Они не только препираются. На прошлой неделе Господь и Иисус скатывали ковер в главном вестибюле и ржали насчет преисподней.

— Ну кто бы мог подумать, что они на это поведутся? — говорил Господь. — Она им уже два тысячелетия покоя не дает! — Он фыркнул и скорчился от хохота.

— А… а… — заходился Иисус, стирая слезы с сияющих глаз своих, — а мы же просто пошутили. Господи, должно быть, они решили, что мы сволочи!

И они ушли, хлопая себя по лбу и по коленкам, а у Иисуса слетела его кожаная кепка. Глаза у него очень красивые, синие. И он очень высокий.

Поэтам полагается выглядеть так, будто они с душком, сказал я сестре. У этого получается очень хорошо — он один пяти лучших современных американских поэтов.

— Его жена не против, — сказал я, — потому что он — художник.

— А его поэзия про что? — спросила сестра.

— О муках, — ответил я. — О черной скорби. О яростной бесстыдной страсти. О затемнениях в легких. Некоторые из самых новых его стихов впервые открывают шокированным читателям глаза на правду о привратнике желудка, где клапан неотделимо соединяет желудок человека с его тонкой кишкой.

Смерть моя случилась так: я отравился. Презрением. И еще — завистью, зависть там тоже присутствовала. Но преимущественно — презрением.

Поэт вешает трубку. Перед ним лежит большой желтый блокнот и черно–синяя немецкая ручка, вероятно, он работает над «Рефлюксом». Это его новая книга, выйдет в серии «Озерная школа Лос–Анджелеса». Стихотворение начинается так: «С избытком веса я стремлюсь…» Поэт делает паузу, подносит ручку к губам. Он думает. Я спрашиваю, останется ли он обедать, а он швыряет ручку на столик в ярости:

— Ох, Господи, — говорит он, — неужели ты не видишь — я работаю? Что у тебя на обед? Я приглашу Пишу, Пашу и Тони. Теперь все испорчено, — говорит он. Ручка у него очень красивая. Он снимает трубку.

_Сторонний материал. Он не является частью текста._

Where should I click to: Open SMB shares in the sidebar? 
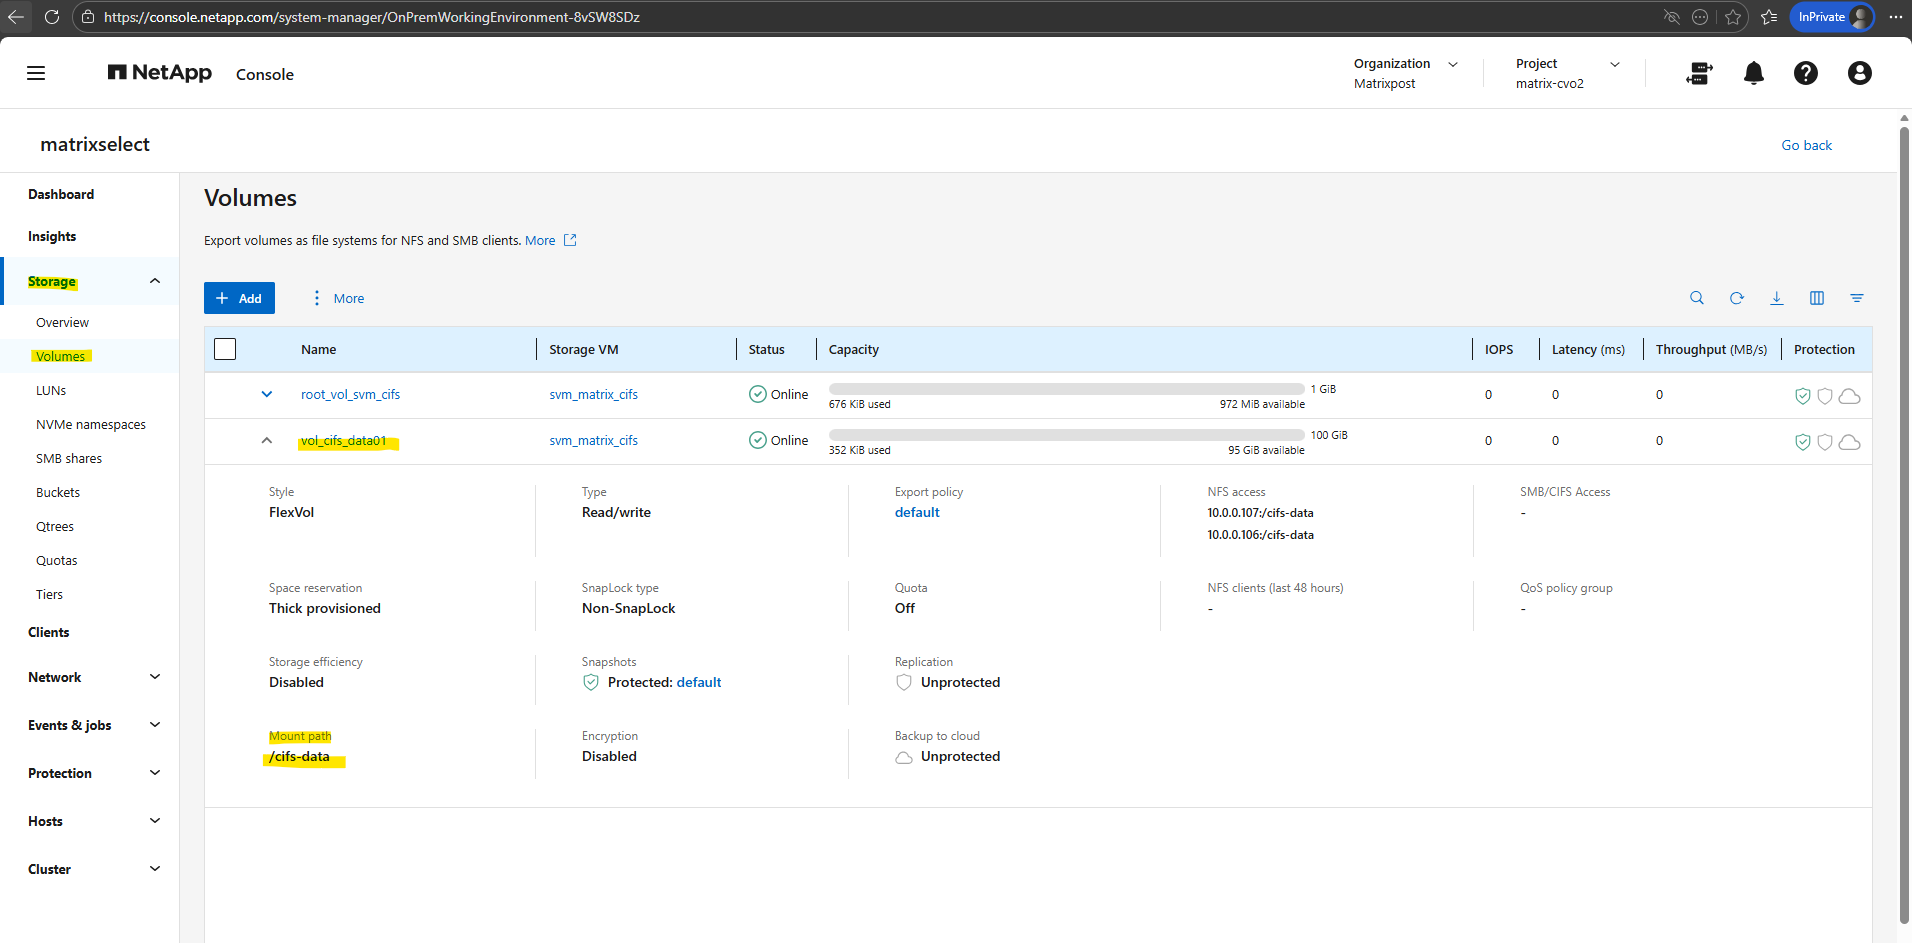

Я сижу в шезлонге возле одного из бассейнов, и ко мне подходит Иисус. В одной руке у него пухлая красная записная книжка, в другой — две банки с лимонадом из автомата. Одну протягивает мне. Ледяная. Вокруг народ подымается на ноги, встает с мест. Где‑то играет музыка.

— Кепка? — спрашиваю я. — На картинках у тебя никогда кепки не было.

— Мне уже две тысячи лет, — говорит Иисус и похлопывает себя по кожаной кепке. — Хочу носить кепку и буду. — Он шутовско ухмыляется. — Ты у меня тут значишься за презрение и зависть, — говорит он, заглядывая в красную записную книжку. — Ты должен его простить.

— Нечего там прощать, — отвечаю я и делаю глоток из банки. Что за музыка‑то? Гендель?

— Ба, я Иисус, ты не забыл? Зачем ты докучаешь мне своею ложью?

— А, ну да. Прости, я забыл. Х–хосподи, какой лимонад холодный…

Иисус вздыхает.

— Хорошо сказал — это «х–хосподи». Глупо, конечно, учитывая, что ты уже на небесах. Но все равно: «Бог избрал немудрое мира, чтобы посрамить мудрых». — Он пожимает плечами. — Первое к коринфянам.

— Это будет первая глава, — говорю я. — Стих двадцать семь.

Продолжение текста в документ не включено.